===== Given text

This summer’s youth job market is expected to be the worst since the end of World War II, and is not likely to improve much until the economy stabilizes and governments at all levels emerge from devastating budget reductions.
“The whole system is in contraction,” said Nancy Manfredi, senior project leader for the Carson/Torrance/Lomita Workforce Investment Network in California.
A report released last month by the Center on Labor Market Studies at Northeastern University in Boston paints a bleak outlook for summer youth employment. Based on first-quarter employment rates, the center predicted the national youth employment rate this summer will hover at 36.5 percent – a historic low.
“Unless a substantial national effort is undertaken to generate summer jobs for teens, and if there is no dramatic upswing in the national labor market over the next two months, the likelihood of halting this grim expectation regarding the upcoming summer’s employment outlook for teens is slim to none,” the report says.
The summer youth employment rate peaked at 48.4 percent in 1989, according to the report, which was sponsored by the National League of Cities. Last summer, the employment rate was 39.5 percent.
“It’s not a good prospect this year,” said Melissa Orner, vice president of the Philadelphia Youth Network. “There are many more kids in the city who want to work than there are jobs.”
Orner estimated about 6,000 youths were able to take part in Philadelphia youth jobs programs this year, with another 3,000 youth placed on a waiting list. The jobs programs, which involve training and placement, are funded through foundations and a variety of state and federal programs, including Temporary Assistance to Needy Families and the Workforce Investment Act.
Summer programs are tight around the nation. The Philadelphia program filled all its slots in the first month of its two-month placement period. New York City slashed its Summer Youth Employment Program from 26,000 slots last year to about 5,000 this summer. In Connecticut, 675 youth applied for 225 slots in a Bridgeport program.
Youth Edged Out
Like other youth workforce networks and associations, the Philadelphia program is turning to the private sector and foundations for additional support.
“The federal money only goes so far and we don’t expect it to grow,” Orner said. “In fact, we expect it to go down. The private sector has to step up.”
With federal funding down – youth job-training funds dropped by more than $100 million from the fiscal 2002 level of $1.1 billion – job training programs are unable to provide the intensive pre-employment training and workshops that youth need, service providers said.
“Without the extra handholding, they may not be able to maintain the motivation and they tend to get discouraged,” Manfredi said. She said employers tend to be more tolerant of young workers when they are enrolled in formal training programs.
Low-income, minority and less-educated youth suffer the most, the Northeastern University report says. Last summer, the employment rate for youth from families with annual incomes of less than $20,000 was about 35 percent, compared with 41 percent for youth in families making $20,000 to $40,000, and 53 percent for youth from families making more than $40,000.

==========
===== Material provided

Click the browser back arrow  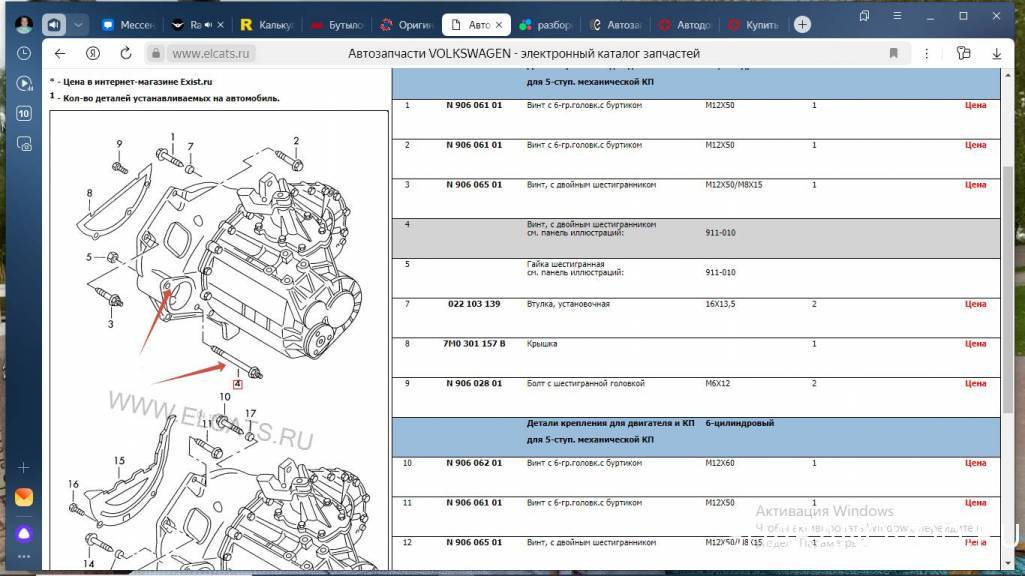tap(60, 54)
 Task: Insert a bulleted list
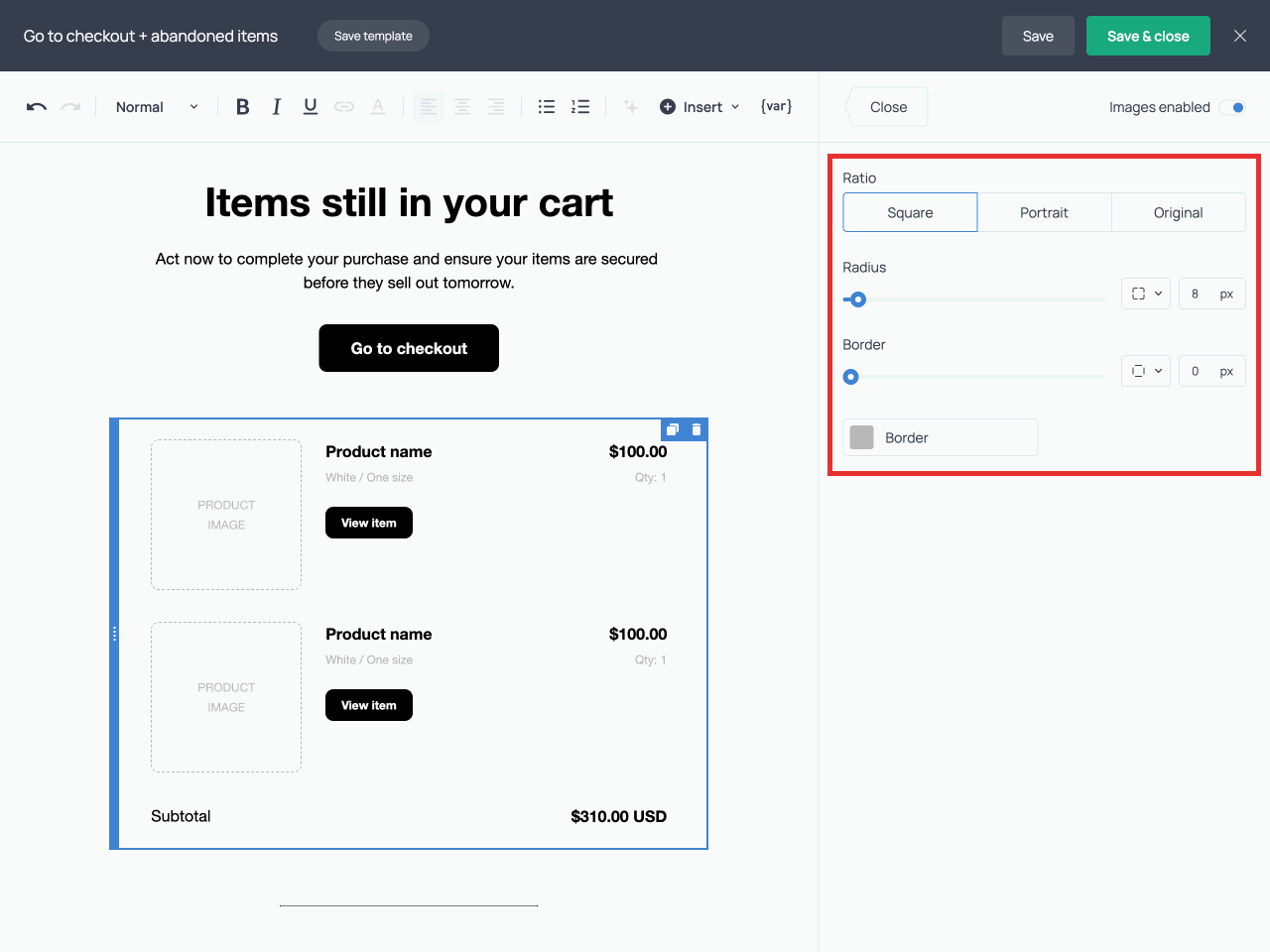point(547,107)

==========

## What you have to do
Reproduce word for word the passage from the article on the summer youth job market starting at "The summer youth" and ending at "Workforce Investment Act.".

## Response to this exercise
The summer youth employment rate peaked at 48.4 percent in 1989, according to the report, which was sponsored by the National League of Cities. Last summer, the employment rate was 39.5 percent.
“It’s not a good prospect this year,” said Melissa Orner, vice president of the Philadelphia Youth Network. “There are many more kids in the city who want to work than there are jobs.”
Orner estimated about 6,000 youths were able to take part in Philadelphia youth jobs programs this year, with another 3,000 youth placed on a waiting list. The jobs programs, which involve training and placement, are funded through foundations and a variety of state and federal programs, including Temporary Assistance to Needy Families and the Workforce Investment Act.